Circulaire de l’OGPU n° 50 062 sur les mesures à prendre pour déporter un million d’individus au Kazakhstan
7 février 1933
Pour Karoutski, R. P. du Guépéou du Kazakhstan, Alma-Ata
Pour Bak, Département régional de l’OGPU, Petropavlovsk (copie)
Au cours de l’hiver-printemps de cette année, il est prévu d’installer un nouveau contingent d’environ un million d’individus dans le Kazakhstan méridional et dans le Kazakhstan central (en particulier dans le district d’Atabasar et autour du lac Teniz). Ce contingent, qui travaillera dans l’agriculture, les pêcheries et l’artisanat, ne sera pas mis à la disposition de l’industrie. L’OGPU est le seul maître d’oeuvre en ce qui concerne l’exploitation économique de ce contingent.

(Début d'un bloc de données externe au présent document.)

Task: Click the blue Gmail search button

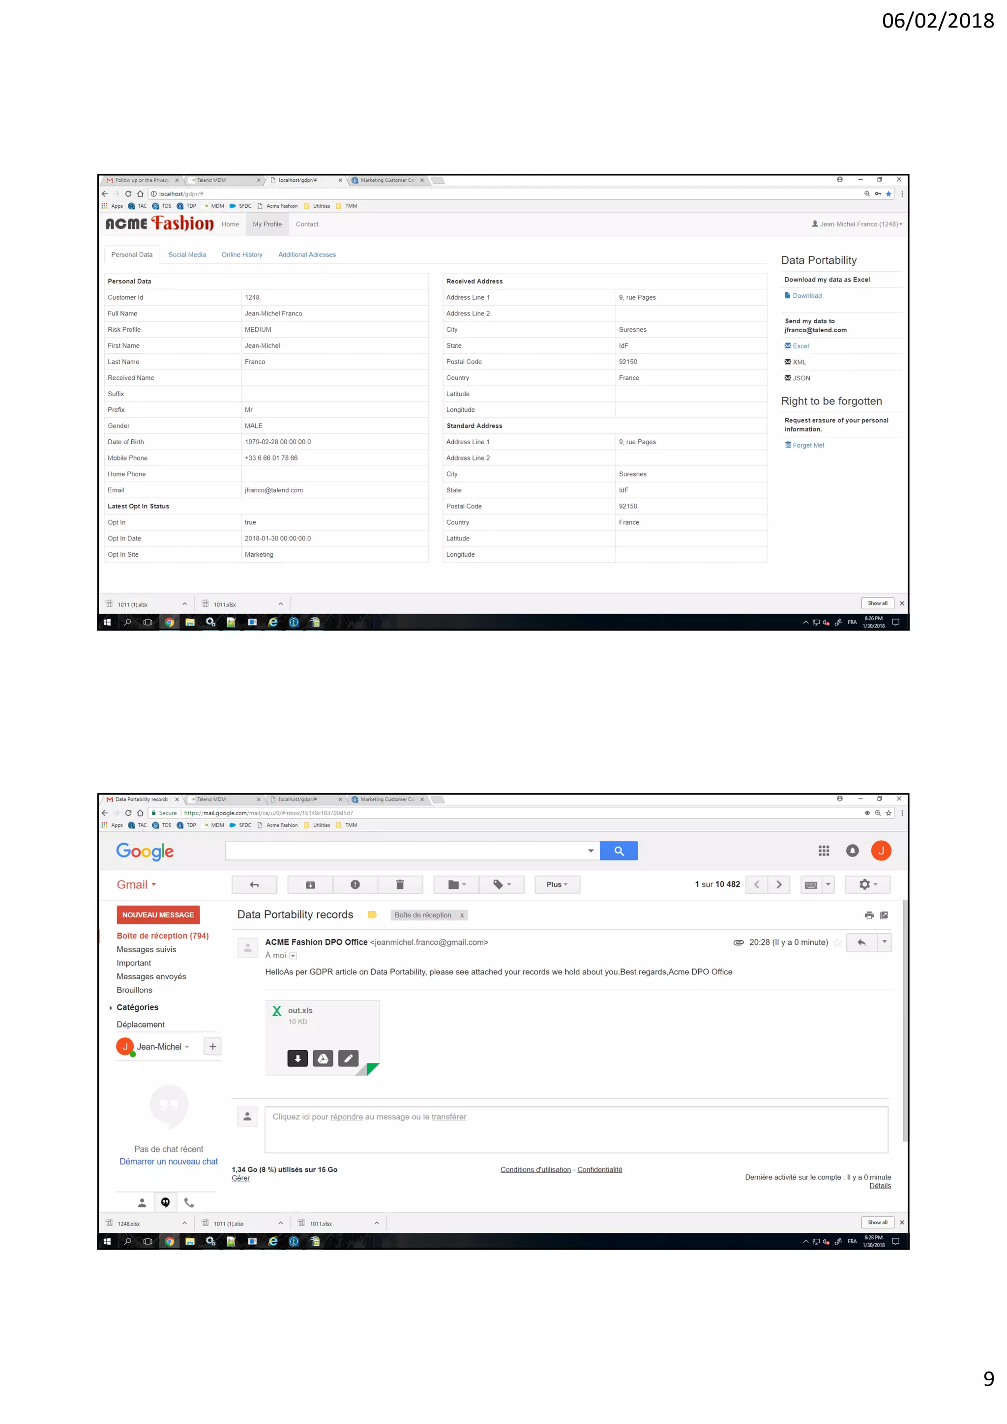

Le plan d’exploitation prévoit que l’État devra être totalement dégagé de tout approvisionnement de ce contingent dans un délai maximal d’un à deux ans. À l’expiration de ce délai, les déportés devront être en mesure de dégager une production commercialisable. Dans ce but, il sera organisé des sovkhozes céréaliers, d’élevage et de production de légumes. Concernant le contingent déjà installé, le plan de culture pour 1933 devra être modifié ; les surfaces consacrées aux légumes, pomme de terre, céréales, plantes fourragères devront être fortement augmentées. […]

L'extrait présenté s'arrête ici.